── Extracted entries ──

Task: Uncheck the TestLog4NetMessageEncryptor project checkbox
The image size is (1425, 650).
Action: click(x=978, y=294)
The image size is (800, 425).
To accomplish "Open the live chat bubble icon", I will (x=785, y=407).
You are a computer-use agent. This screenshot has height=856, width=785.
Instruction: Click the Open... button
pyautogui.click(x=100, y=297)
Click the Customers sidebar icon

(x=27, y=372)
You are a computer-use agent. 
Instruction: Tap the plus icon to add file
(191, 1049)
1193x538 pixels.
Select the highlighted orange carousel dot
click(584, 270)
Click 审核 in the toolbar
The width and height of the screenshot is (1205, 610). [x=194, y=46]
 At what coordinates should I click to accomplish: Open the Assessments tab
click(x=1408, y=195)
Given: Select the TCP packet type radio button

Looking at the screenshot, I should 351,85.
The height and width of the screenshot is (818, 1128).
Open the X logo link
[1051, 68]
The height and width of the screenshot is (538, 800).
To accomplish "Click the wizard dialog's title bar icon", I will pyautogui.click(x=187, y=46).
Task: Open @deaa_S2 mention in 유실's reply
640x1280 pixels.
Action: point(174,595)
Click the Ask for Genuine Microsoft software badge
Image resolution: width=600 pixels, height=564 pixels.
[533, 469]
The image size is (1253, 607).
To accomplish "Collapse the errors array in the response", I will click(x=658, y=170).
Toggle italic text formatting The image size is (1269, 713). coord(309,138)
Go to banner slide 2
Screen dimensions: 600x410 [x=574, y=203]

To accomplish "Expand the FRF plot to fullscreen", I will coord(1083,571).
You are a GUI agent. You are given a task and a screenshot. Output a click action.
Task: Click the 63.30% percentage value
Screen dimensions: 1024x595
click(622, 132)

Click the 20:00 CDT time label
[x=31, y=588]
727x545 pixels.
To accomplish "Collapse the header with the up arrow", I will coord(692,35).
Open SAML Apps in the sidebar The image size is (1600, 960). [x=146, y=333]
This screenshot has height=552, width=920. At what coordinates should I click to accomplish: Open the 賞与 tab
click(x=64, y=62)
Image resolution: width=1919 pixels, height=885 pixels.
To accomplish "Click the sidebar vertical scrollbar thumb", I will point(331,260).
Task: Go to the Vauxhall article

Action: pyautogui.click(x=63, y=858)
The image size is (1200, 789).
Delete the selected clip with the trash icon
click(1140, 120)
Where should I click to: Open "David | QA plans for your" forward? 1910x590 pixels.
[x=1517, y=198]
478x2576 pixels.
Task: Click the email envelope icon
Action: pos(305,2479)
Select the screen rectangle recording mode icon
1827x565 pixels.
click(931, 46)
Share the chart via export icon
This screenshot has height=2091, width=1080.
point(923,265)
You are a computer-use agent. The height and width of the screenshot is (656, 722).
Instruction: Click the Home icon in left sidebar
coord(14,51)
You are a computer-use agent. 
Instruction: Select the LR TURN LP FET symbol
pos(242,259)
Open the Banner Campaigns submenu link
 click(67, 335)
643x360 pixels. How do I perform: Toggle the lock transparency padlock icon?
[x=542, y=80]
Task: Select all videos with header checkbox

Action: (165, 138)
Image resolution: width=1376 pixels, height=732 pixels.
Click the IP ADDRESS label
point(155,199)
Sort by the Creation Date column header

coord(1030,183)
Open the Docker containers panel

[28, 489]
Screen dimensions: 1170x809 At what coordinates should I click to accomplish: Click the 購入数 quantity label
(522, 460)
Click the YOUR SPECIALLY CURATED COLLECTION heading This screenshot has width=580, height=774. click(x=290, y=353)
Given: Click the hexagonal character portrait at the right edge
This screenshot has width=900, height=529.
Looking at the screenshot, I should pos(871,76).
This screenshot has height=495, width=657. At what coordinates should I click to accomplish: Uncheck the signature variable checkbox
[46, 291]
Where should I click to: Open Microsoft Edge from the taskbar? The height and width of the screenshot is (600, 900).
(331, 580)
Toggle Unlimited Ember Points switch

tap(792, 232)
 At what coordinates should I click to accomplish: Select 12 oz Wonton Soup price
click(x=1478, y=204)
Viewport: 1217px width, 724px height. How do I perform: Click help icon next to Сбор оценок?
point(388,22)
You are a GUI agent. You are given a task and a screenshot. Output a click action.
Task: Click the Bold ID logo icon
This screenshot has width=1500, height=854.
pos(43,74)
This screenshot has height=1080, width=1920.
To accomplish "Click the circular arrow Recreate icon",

───

Work to be completed:
Whatever lies between the line containing "Select the screen" and the final line above, both included, must be returned exactly.

Exercise output:
Select the screen rectangle recording mode icon
1827x565 pixels.
click(931, 46)
Share the chart via export icon
This screenshot has height=2091, width=1080.
point(923,265)
You are a computer-use agent. The height and width of the screenshot is (656, 722).
Instruction: Click the Home icon in left sidebar
coord(14,51)
You are a computer-use agent. 
Instruction: Select the LR TURN LP FET symbol
pos(242,259)
Open the Banner Campaigns submenu link
 click(67, 335)
643x360 pixels. How do I perform: Toggle the lock transparency padlock icon?
[x=542, y=80]
Task: Select all videos with header checkbox

Action: (165, 138)
Image resolution: width=1376 pixels, height=732 pixels.
Click the IP ADDRESS label
point(155,199)
Sort by the Creation Date column header

coord(1030,183)
Open the Docker containers panel

[28, 489]
Screen dimensions: 1170x809 At what coordinates should I click to accomplish: Click the 購入数 quantity label
(522, 460)
Click the YOUR SPECIALLY CURATED COLLECTION heading This screenshot has width=580, height=774. click(x=290, y=353)
Given: Click the hexagonal character portrait at the right edge
This screenshot has width=900, height=529.
Looking at the screenshot, I should pos(871,76).
This screenshot has height=495, width=657. At what coordinates should I click to accomplish: Uncheck the signature variable checkbox
[46, 291]
Where should I click to: Open Microsoft Edge from the taskbar? The height and width of the screenshot is (600, 900).
(331, 580)
Toggle Unlimited Ember Points switch

tap(792, 232)
 At what coordinates should I click to accomplish: Select 12 oz Wonton Soup price
click(x=1478, y=204)
Viewport: 1217px width, 724px height. How do I perform: Click help icon next to Сбор оценок?
point(388,22)
You are a GUI agent. You are given a task and a screenshot. Output a click action.
Task: Click the Bold ID logo icon
This screenshot has width=1500, height=854.
pos(43,74)
This screenshot has height=1080, width=1920.
To accomplish "Click the circular arrow Recreate icon",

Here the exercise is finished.